+++ INFORMATION
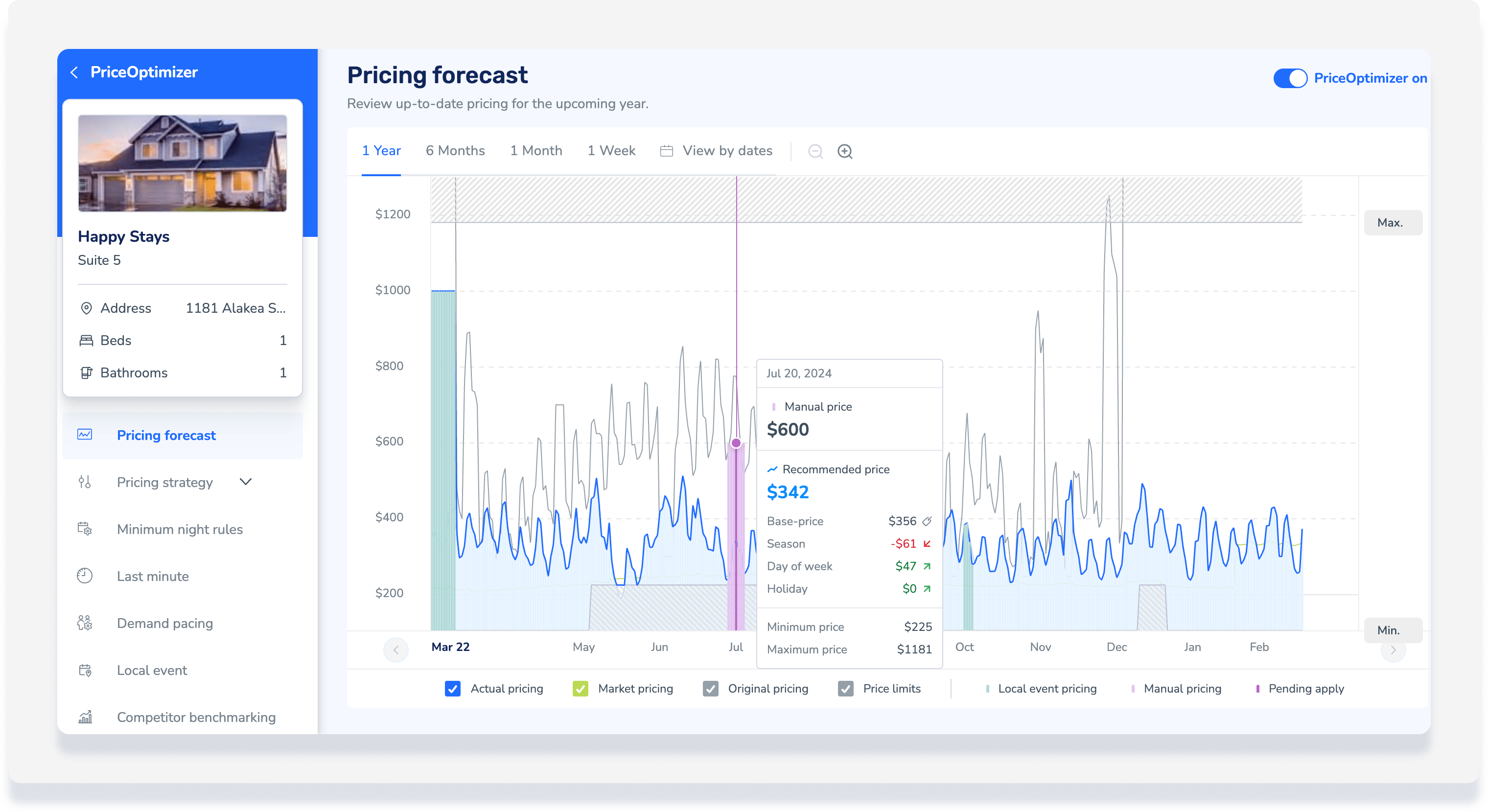The width and height of the screenshot is (1488, 812).
Task: Click the purple Jul 20 data point
Action: [736, 443]
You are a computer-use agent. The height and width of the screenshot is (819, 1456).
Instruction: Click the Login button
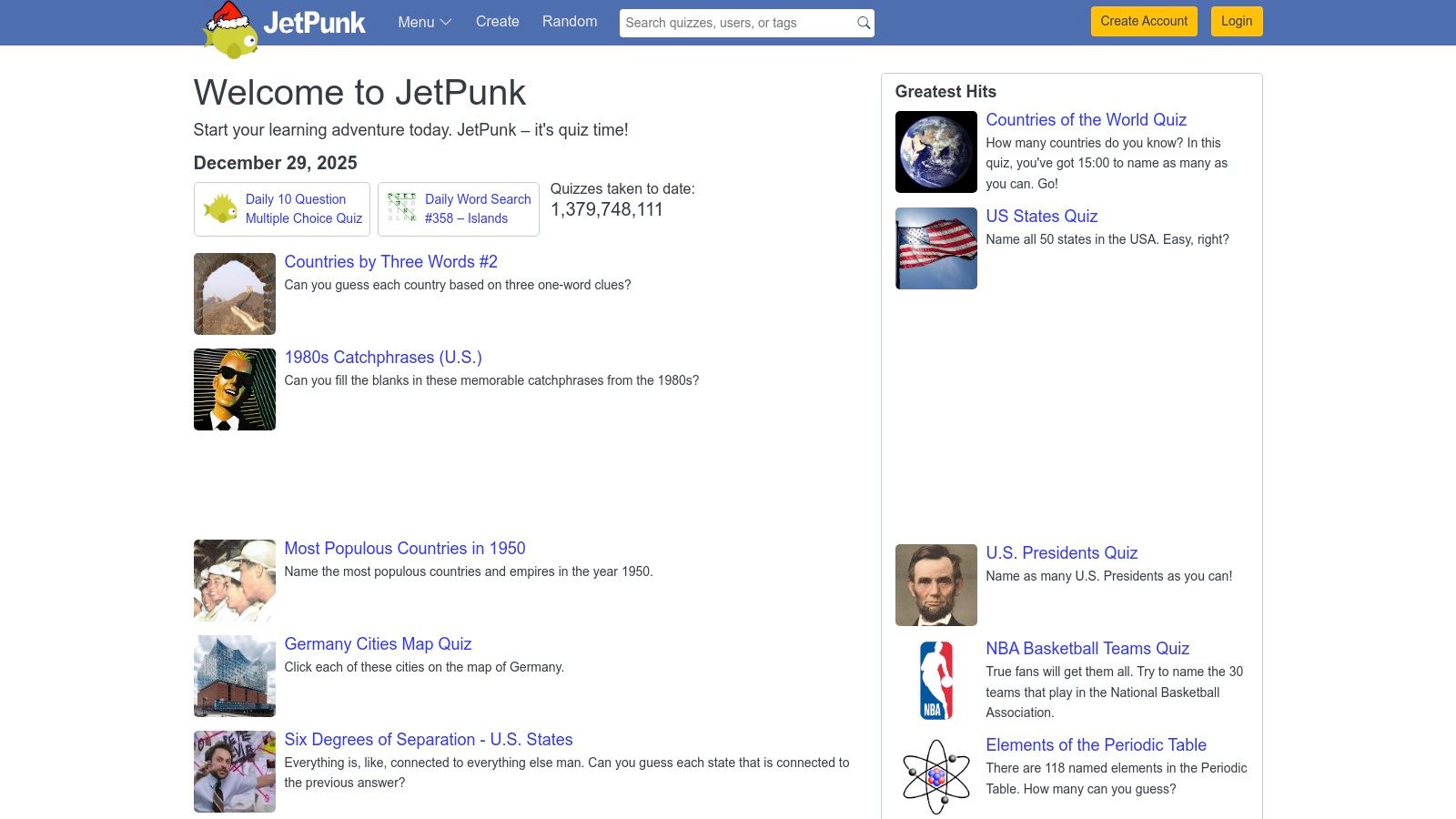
++++++
WHAT TO DO:
What is needed is a word-for-word restatement of the lines from the one holding "You are a computer-use" to the final line of the data above, inclusive, without any pictures.

EXERCISE SOLUTION:
You are a computer-use agent. The height and width of the screenshot is (819, 1456).
Instruction: Click the Login button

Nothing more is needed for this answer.